Fumaça

16/03/2011

era você, pantera da loucura,

a maior culpada pelos vícios,

amiga dos becos, dos meretrícios,

com a mente livre e insegura

 

invadia o sonho e os resquícios

eram a sombra de uma aventura

em seda e com grossa espessura

que cospia fogo desde o início

 

qual lembrança tropeçando ao chão

era o estrondo de uma gargalhada

que não hesitava em vir acompanhada

 

tínhamos os dias livres de perdão

mas a liberdade não fugia da escolha

e tampamos o passado com uma rolha

 

Calor

29/11/2010

Diante do calor sou eu quem calo;

Frente ao tédio não posso abdicá-lo.

Segue, calor iridescente,

Avante, gritante.

Negue a minha dor latente.

Continue seguindo adiante

E seja uma alternativa ao instante

Presente, constante e entorpecente.

 

Metáfora da febre de um doente;

A minha ferida aberta é evidente.

Quê faço? Grito?

Espero pelo frio?

A dor e o calor, é esquisito,

Parecem negar o meu vazio.

Anima-me saber que o clima conseguiu

Deixar meu sofrimento ainda mais bonito.

Conversa

22/11/2010

Não.
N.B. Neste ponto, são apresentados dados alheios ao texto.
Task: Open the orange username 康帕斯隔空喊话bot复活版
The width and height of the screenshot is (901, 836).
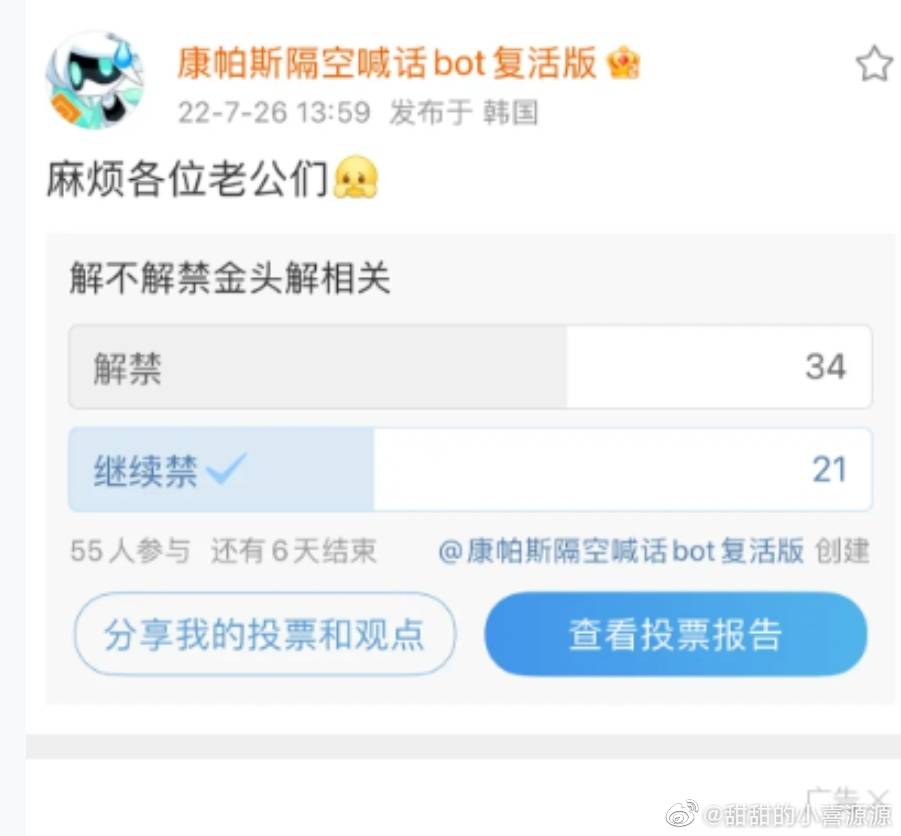Action: (x=386, y=63)
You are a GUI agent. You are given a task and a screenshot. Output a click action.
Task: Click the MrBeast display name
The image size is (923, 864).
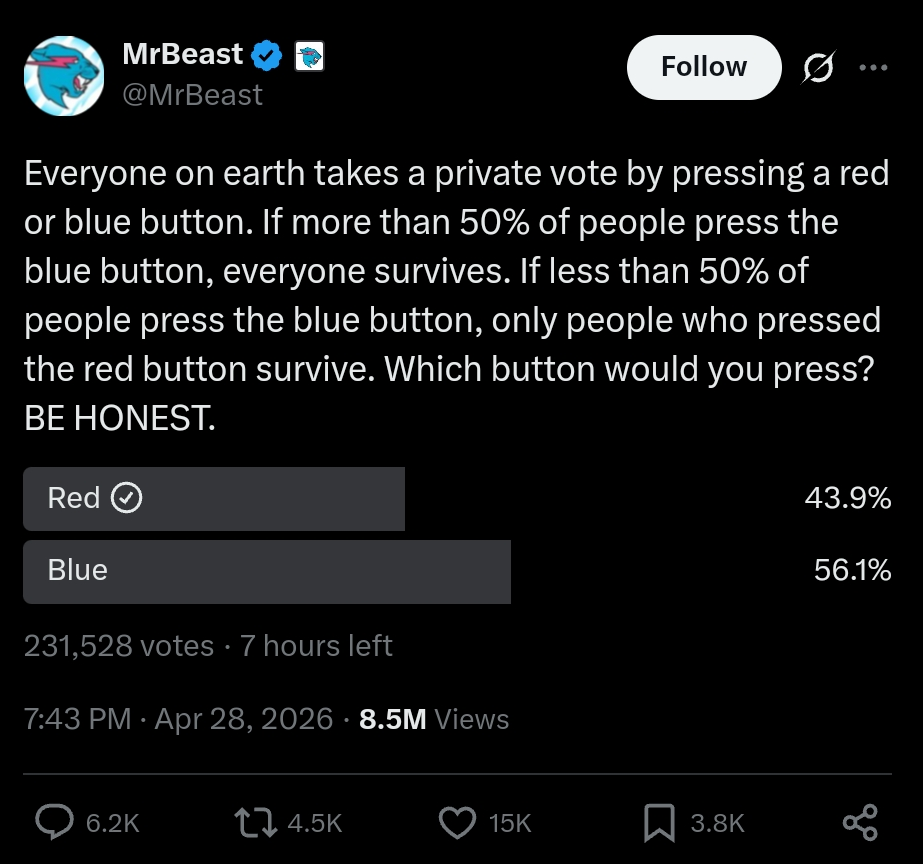click(x=182, y=55)
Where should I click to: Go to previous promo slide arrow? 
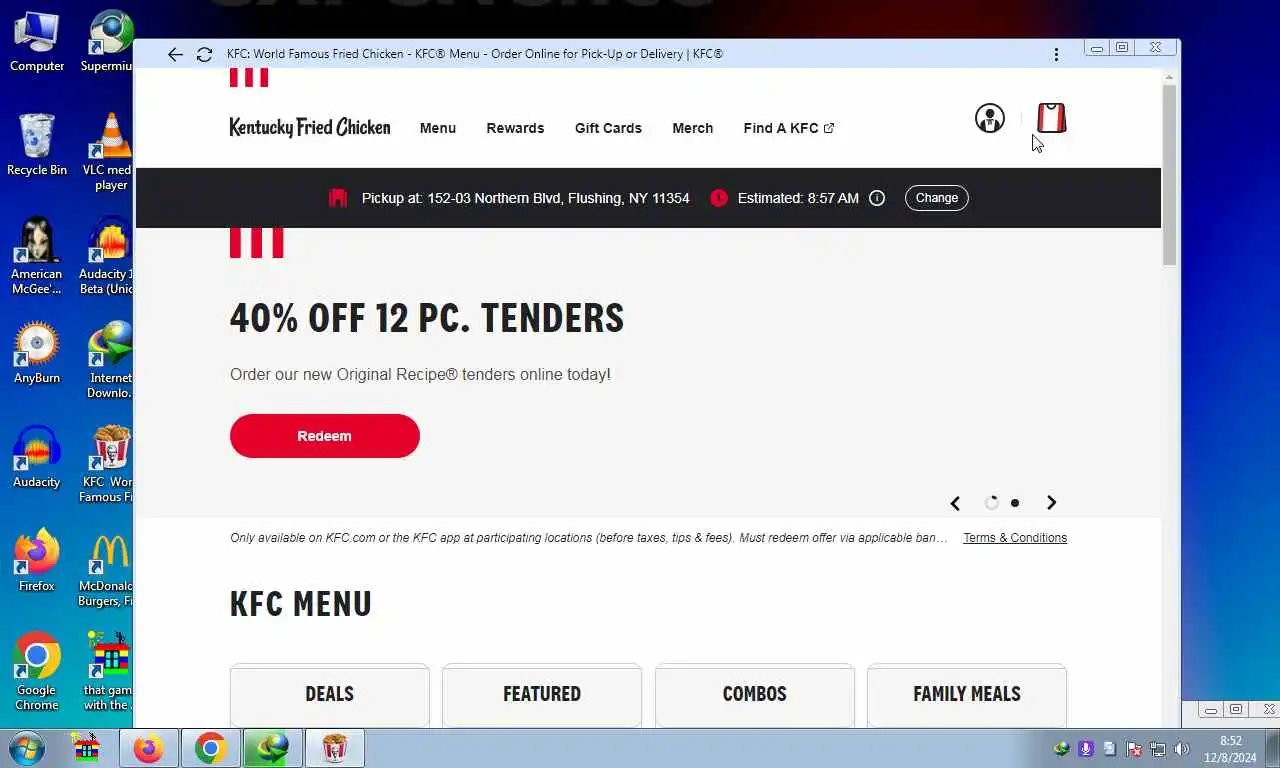point(955,503)
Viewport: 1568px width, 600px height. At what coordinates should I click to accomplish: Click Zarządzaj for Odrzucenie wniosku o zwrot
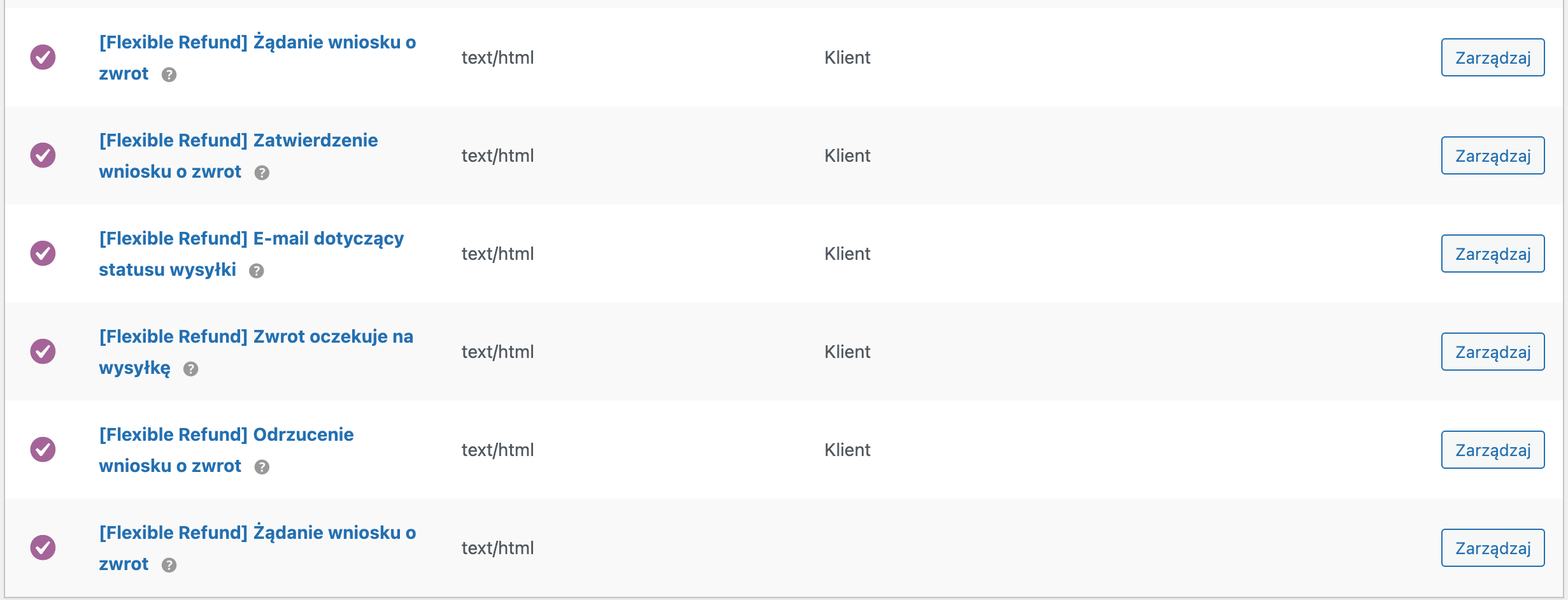[x=1493, y=450]
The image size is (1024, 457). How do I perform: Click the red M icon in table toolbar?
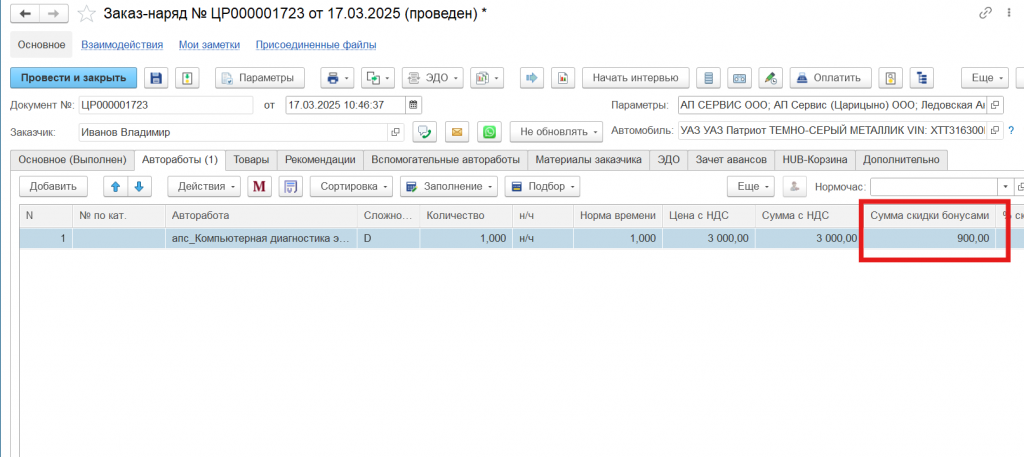click(x=260, y=186)
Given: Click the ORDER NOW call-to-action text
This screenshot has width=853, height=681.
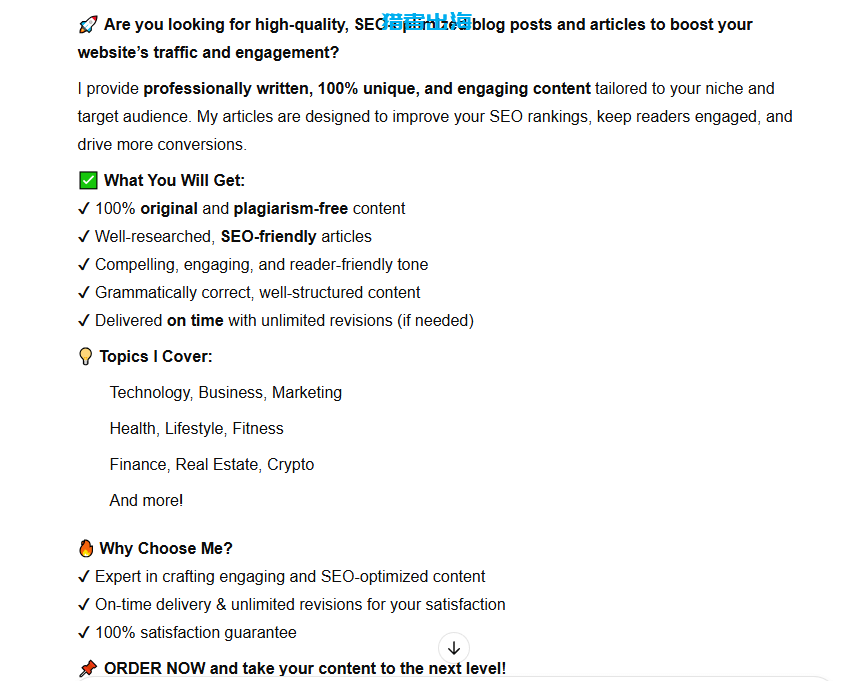Looking at the screenshot, I should coord(305,668).
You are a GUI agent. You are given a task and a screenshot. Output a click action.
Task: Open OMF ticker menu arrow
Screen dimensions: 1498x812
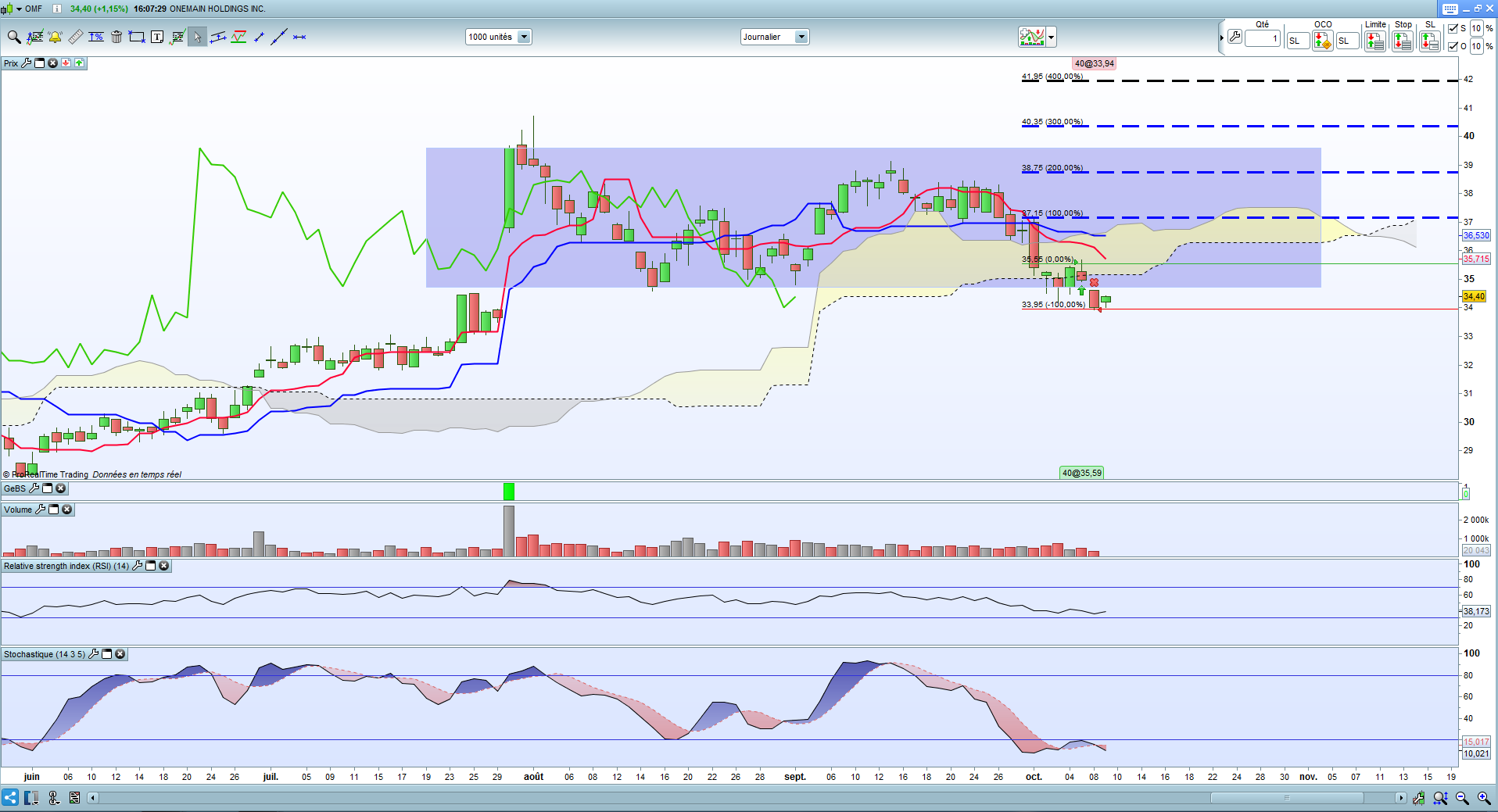[x=19, y=9]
Não me surpeendi quando tocaste

Meu coração com os teus olhos e disseste

Que eu teria de me livrar das minhas vestes

E dos meus jeitos, das roupas, do desgaste

 

Que me era beber da mesma bebida

Da qual tu bebias com tanta felicidade.

Amiga, há ‘vida’ na palavra ‘novidade’.

Mas não há mais novidades em minha vida.

 

Não foi sincero aceitar o que tu me disse,

Não foi justo para mim que eu me despisse

Para vestir as tuas tolas fantasias

Como eu fiz, porque dentro de ti, todavia,

Não eras tu quem me amava como eu era.

Dentro de ti havia sempre a mesma fera

Que me atacava e que depois me consumia.

 

Um Sonho de Morte

19/11/2010

Sonhei que estávamos no Inverno, numa dessas noites estranhas em que a névoa pálida costuma descer do céu – ou levantar das profundezas – para acariciar e beijar a terra e as árvores. Perdido (não como um náufrago ou coisa do tipo, embora todos nós sejamos náufragos do asfalto), eu caminhava por essas velhas ruas do centro, de onde parecem brotar, de cada beco, cem histórias de amor, traição e morte. De onde ainda se ouvem, se colarmos com muita atenção nossos ouvidos à friagem rouca dos muros de pedra, os gritos dos antigos penitentes e o sibilar dos chicotes dos capatazes ardendo-lhes a pele.

É. Naquele sonho houve tempo para que eu pensasse nos que sonharam antes de mim. E naquela noite o corte afiado dos velhos punhais era uma lembrança sedenta que ameaçava minha garganta. Toda noite é noite de perigo, sobretudo as noites frias e nevoentas, pois a neblina, essa profética inquilina, me oferecia o fastidioso travesseiro de fronhas brancas para que nele eu me deitasse.

Minha bota pisava o chão úmido às vezes conturbando alguma poça d’água porque talvez dentro do sonho a tarde tivesse sido chuvosa (nunca me acostumei com a idéia de que naquele sonho a noite era eterna). Eu enrolava minhas mãos dentro do sobretudo, afundando uma luva na outra, escondendo-me sob a rigidez protetora daquele amigável agasalho. Entrementes, calculava os meus passos, prestava atenção aos ínfimos pormenores daquele som solitário, que, como um metrônomo, povoava as ruas do centro. Não. Ninguém cruzou o meu caminho naquele sonho andarilho. Era a solidão daqueles becos, a angústia, o ermo deserto daquele isolamento noturno que me dava medo. O medo que eu sentia era aquele mesmo que sentimos quando acordados; aquele medo que nos faz olhar para trás, mesmo sabendo que ninguém nos acompanha. Eu fugia da solidão, mas não sabia que era ela que me acompanhava.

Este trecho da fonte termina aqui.